== EXERCISE GOAL ==
Change "GUI agent" to "UI agent" throughout the records below and reproduce them with everything else left unchanged.

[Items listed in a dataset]

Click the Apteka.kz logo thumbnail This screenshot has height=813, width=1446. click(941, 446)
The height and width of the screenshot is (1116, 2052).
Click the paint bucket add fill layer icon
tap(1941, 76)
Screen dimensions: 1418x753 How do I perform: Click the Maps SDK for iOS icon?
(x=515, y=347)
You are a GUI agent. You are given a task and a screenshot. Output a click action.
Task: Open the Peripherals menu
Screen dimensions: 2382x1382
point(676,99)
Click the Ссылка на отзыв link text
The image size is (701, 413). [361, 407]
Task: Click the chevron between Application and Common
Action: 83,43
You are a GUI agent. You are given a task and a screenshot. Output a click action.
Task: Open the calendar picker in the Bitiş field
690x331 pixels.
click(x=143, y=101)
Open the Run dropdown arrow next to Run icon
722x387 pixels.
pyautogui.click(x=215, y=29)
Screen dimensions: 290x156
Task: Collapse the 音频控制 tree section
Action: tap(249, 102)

== SOLUTION ==
Click the Apteka.kz logo thumbnail This screenshot has height=813, width=1446. click(941, 446)
The height and width of the screenshot is (1116, 2052).
Click the paint bucket add fill layer icon
tap(1941, 76)
Screen dimensions: 1418x753 How do I perform: Click the Maps SDK for iOS icon?
(x=515, y=347)
You are a UI agent. You are given a task and a screenshot. Output a click action.
Task: Open the Peripherals menu
Screen dimensions: 2382x1382
point(676,99)
Click the Ссылка на отзыв link text
The image size is (701, 413). [361, 407]
Task: Click the chevron between Application and Common
Action: 83,43
You are a UI agent. You are given a task and a screenshot. Output a click action.
Task: Open the calendar picker in the Bitiş field
690x331 pixels.
click(x=143, y=101)
Open the Run dropdown arrow next to Run icon
722x387 pixels.
pyautogui.click(x=215, y=29)
Screen dimensions: 290x156
Task: Collapse the 音频控制 tree section
Action: tap(249, 102)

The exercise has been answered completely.